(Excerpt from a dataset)
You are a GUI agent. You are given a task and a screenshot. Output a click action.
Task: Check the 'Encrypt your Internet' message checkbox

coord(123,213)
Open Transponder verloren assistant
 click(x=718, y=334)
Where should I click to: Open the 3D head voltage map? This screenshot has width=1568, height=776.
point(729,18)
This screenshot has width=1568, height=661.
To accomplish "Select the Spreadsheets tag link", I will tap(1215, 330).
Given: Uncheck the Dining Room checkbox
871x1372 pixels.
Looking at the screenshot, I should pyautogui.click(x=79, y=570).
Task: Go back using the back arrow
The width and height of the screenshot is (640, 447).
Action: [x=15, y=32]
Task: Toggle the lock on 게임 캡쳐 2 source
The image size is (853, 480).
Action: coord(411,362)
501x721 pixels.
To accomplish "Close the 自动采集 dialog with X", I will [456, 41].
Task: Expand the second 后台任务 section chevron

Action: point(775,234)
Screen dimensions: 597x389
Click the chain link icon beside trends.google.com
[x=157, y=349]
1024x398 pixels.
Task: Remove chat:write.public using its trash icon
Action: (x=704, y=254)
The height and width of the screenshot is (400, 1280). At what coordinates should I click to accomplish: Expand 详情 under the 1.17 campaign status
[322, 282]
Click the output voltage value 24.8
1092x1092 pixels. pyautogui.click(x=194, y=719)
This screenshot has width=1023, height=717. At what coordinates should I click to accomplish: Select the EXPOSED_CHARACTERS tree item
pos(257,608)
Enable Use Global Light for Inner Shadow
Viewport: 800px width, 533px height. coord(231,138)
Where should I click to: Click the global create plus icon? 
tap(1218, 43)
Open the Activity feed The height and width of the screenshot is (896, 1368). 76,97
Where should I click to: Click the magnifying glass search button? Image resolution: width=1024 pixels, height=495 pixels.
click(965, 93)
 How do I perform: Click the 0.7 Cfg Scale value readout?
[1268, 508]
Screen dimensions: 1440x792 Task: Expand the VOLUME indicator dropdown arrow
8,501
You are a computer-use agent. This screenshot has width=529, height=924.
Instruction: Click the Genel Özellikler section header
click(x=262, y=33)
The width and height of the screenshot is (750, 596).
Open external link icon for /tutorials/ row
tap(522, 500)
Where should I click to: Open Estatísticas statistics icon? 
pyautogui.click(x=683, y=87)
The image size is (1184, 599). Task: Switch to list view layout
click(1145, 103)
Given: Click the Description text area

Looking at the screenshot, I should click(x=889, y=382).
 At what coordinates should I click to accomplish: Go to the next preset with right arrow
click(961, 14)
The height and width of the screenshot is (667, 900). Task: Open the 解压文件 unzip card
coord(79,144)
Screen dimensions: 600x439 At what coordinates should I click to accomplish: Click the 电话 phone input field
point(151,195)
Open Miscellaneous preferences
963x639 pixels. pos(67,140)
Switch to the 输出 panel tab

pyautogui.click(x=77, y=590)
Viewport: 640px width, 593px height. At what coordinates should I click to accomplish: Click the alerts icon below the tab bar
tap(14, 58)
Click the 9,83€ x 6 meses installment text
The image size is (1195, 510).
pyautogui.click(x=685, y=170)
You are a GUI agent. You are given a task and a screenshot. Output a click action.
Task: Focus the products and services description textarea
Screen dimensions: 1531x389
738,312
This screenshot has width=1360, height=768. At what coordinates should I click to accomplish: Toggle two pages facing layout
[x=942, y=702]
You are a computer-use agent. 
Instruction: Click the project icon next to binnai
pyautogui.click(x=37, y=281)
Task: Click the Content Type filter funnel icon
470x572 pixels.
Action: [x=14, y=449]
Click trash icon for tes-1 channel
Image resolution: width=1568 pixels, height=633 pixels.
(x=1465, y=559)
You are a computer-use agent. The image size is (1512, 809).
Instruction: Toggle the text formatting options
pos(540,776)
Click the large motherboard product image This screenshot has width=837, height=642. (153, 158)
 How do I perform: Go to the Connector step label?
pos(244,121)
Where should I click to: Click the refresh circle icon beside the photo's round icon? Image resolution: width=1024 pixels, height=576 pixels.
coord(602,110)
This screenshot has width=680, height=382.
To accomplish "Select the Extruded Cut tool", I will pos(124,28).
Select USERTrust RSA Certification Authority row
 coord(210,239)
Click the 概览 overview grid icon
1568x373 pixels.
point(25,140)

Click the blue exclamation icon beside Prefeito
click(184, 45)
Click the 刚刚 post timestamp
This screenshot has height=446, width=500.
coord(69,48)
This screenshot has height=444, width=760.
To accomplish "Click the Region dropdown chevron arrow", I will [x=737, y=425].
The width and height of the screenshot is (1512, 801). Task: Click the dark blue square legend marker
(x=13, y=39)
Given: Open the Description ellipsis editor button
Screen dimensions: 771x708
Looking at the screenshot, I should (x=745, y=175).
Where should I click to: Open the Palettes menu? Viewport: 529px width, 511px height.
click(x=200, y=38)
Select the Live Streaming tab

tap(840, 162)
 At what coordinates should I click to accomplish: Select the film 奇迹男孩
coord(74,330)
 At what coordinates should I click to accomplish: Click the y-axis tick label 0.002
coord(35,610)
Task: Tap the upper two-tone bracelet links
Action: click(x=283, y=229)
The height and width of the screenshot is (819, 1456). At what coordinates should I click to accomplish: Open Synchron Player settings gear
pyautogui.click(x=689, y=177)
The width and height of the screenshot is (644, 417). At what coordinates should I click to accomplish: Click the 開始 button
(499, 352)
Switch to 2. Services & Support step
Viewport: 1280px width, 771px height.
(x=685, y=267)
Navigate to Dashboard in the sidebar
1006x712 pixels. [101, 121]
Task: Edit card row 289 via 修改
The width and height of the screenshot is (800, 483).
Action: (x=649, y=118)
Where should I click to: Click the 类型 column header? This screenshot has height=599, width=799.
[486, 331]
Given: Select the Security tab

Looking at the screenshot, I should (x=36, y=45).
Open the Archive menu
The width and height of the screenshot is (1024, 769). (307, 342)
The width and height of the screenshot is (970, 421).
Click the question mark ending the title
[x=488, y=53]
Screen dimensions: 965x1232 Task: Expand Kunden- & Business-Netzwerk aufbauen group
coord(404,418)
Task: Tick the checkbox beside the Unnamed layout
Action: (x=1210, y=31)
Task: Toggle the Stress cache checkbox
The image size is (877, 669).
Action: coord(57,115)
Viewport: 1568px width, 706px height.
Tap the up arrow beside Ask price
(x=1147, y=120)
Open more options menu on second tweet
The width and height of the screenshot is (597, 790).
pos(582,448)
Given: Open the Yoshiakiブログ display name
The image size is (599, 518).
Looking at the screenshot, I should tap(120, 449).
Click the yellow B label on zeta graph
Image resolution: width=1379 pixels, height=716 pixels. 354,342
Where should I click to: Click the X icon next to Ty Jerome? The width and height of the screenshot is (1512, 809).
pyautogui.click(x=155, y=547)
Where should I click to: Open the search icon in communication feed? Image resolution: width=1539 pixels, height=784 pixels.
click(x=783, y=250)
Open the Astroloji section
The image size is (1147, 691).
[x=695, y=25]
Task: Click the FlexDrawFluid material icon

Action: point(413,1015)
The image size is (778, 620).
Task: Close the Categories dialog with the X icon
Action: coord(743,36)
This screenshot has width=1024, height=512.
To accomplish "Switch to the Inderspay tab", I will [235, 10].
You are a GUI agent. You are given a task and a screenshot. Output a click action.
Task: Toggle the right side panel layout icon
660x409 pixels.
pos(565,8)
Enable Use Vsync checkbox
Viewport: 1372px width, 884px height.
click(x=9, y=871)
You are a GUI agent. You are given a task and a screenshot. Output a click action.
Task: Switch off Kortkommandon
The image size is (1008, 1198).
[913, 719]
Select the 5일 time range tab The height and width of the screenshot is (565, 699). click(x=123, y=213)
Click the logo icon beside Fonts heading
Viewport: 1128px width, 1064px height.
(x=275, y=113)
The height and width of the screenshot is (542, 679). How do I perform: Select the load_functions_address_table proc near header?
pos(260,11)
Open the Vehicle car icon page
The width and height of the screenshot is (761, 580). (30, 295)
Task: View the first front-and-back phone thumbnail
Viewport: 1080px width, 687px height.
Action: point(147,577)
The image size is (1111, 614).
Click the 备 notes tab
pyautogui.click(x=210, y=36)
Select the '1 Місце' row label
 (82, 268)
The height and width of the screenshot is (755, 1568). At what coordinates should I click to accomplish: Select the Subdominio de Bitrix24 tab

**Brief**
Copy out the lines of the records from the one containing "Click the large" through the one containing "pos(244,121)", with both of those lines included.

**Solution to the problem**
Click the large motherboard product image This screenshot has width=837, height=642. (153, 158)
 How do I perform: Go to the Connector step label?
pos(244,121)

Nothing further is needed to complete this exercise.